“No vemos el mundo como es, sino como nuestra época nos permite verlo”.
— Michel Foucault, Las palabras y las cosas
La modernidad creyó romper con esos límites. La ciencia, la razón y la técnica parecían abrir el mundo a una transparencia infinita. Pero Foucault ya intuía la paradoja: cuanto más creemos ver, más estrecho se vuelve el marco. Y ahora, en pleno siglo XXI, ese marco tiene nombre y dirección IP.
La inteligencia artificial no nos muestra el mundo: nos lo traduce. Clasifica, predice, corrige. Nos devuelve versiones de la realidad según los patrones que extrae de nosotros mismos. Es el nuevo régimen de visibilidad: los algoritmos no censuran, filtran; no prohíben, priorizan; no juzgan, ponderan. Y en esa aparente neutralidad se oculta un poder más sutil que cualquier dogma.

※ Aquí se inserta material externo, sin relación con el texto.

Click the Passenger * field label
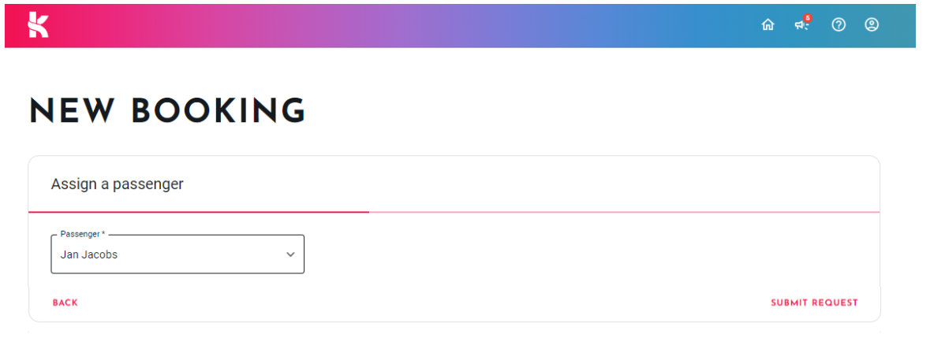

No se trata de temerle a la máquina, sino de reconocer en ella el espejo de nuestra época. Porque si Foucault tenía razón, no hay una verdad fuera del marco que la define. La IA es la gramática contemporánea de lo real, un dispositivo que decide qué merece aparecer y qué se hunde en el ruido.
¿Quién decide hoy qué es visible y qué queda fuera del campo de visión?